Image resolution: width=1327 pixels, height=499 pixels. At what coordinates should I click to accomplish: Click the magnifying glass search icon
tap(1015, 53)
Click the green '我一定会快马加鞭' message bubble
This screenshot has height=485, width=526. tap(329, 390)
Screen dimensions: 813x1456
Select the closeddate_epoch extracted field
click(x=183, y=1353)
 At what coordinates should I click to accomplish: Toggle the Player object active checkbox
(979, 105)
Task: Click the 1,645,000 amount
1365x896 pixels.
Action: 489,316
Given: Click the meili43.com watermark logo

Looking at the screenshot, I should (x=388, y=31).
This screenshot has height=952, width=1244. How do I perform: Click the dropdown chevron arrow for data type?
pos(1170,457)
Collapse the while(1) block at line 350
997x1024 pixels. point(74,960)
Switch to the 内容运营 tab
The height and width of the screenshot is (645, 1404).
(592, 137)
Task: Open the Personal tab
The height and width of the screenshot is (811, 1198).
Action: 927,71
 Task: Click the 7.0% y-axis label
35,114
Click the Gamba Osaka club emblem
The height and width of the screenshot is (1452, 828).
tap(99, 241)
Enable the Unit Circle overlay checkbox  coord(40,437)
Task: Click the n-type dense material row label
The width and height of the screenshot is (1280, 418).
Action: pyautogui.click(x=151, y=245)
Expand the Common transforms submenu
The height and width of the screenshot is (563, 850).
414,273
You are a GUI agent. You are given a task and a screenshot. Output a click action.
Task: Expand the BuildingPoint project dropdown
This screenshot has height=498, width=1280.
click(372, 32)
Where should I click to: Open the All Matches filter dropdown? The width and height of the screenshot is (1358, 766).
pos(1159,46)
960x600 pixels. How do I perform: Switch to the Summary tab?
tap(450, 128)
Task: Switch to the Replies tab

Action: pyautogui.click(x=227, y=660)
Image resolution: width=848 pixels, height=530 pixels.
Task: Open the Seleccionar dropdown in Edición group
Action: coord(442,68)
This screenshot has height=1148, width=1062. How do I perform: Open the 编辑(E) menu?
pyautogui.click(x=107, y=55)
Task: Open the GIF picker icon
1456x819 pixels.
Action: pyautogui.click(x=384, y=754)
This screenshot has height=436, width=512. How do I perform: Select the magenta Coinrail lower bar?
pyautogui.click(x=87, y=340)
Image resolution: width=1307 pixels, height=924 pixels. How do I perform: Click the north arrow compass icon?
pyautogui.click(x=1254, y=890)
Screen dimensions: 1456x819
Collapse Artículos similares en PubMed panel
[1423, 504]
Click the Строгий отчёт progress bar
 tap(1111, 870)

----

What you should do:
Rewrite the lines above as a JSON list of strings, with one string for each line and no strings for blank lines.

Expected answer:
[
  "Image resolution: width=1327 pixels, height=499 pixels. At what coordinates should I click to accomplish: Click the magnifying glass search icon",
  "tap(1015, 53)",
  "Click the green '我一定会快马加鞭' message bubble",
  "This screenshot has height=485, width=526. tap(329, 390)",
  "Screen dimensions: 813x1456",
  "Select the closeddate_epoch extracted field",
  "click(x=183, y=1353)",
  " At what coordinates should I click to accomplish: Toggle the Player object active checkbox",
  "(979, 105)",
  "Task: Click the 1,645,000 amount",
  "1365x896 pixels.",
  "Action: 489,316",
  "Given: Click the meili43.com watermark logo",
  "Looking at the screenshot, I should (x=388, y=31).",
  "This screenshot has height=952, width=1244. How do I perform: Click the dropdown chevron arrow for data type?",
  "pos(1170,457)",
  "Collapse the while(1) block at line 350",
  "997x1024 pixels. point(74,960)",
  "Switch to the 内容运营 tab",
  "The height and width of the screenshot is (645, 1404).",
  "(592, 137)",
  "Task: Open the Personal tab",
  "The height and width of the screenshot is (811, 1198).",
  "Action: 927,71",
  " Task: Click the 7.0% y-axis label",
  "35,114",
  "Click the Gamba Osaka club emblem",
  "The height and width of the screenshot is (1452, 828).",
  "tap(99, 241)",
  "Enable the Unit Circle overlay checkbox  coord(40,437)",
  "Task: Click the n-type dense material row label",
  "The width and height of the screenshot is (1280, 418).",
  "Action: pyautogui.click(x=151, y=245)",
  "Expand the Common transforms submenu",
  "The height and width of the screenshot is (563, 850).",
  "414,273",
  "You are a GUI agent. You are given a task and a screenshot. Output a click action.",
  "Task: Expand the BuildingPoint project dropdown",
  "This screenshot has height=498, width=1280.",
  "click(372, 32)",
  "Where should I click to: Open the All Matches filter dropdown? The width and height of the screenshot is (1358, 766).",
  "pos(1159,46)",
  "960x600 pixels. How do I perform: Switch to the Summary tab?",
  "tap(450, 128)",
  "Task: Switch to the Replies tab",
  "Action: pyautogui.click(x=227, y=660)",
  "Image resolution: width=848 pixels, height=530 pixels.",
  "Task: Open the Seleccionar dropdown in Edición group",
  "Action: coord(442,68)",
  "This screenshot has height=1148, width=1062. How do I perform: Open the 编辑(E) menu?",
  "pyautogui.click(x=107, y=55)",
  "Task: Open the GIF picker icon",
  "1456x819 pixels.",
  "Action: pyautogui.click(x=384, y=754)",
  "This screenshot has height=436, width=512. How do I perform: Select the magenta Coinrail lower bar?",
  "pyautogui.click(x=87, y=340)",
  "Image resolution: width=1307 pixels, height=924 pixels. How do I perform: Click the north arrow compass icon?",
  "pyautogui.click(x=1254, y=890)",
  "Screen dimensions: 1456x819",
  "Collapse Artículos similares en PubMed panel",
  "[1423, 504]",
  "Click the Строгий отчёт progress bar",
  " tap(1111, 870)"
]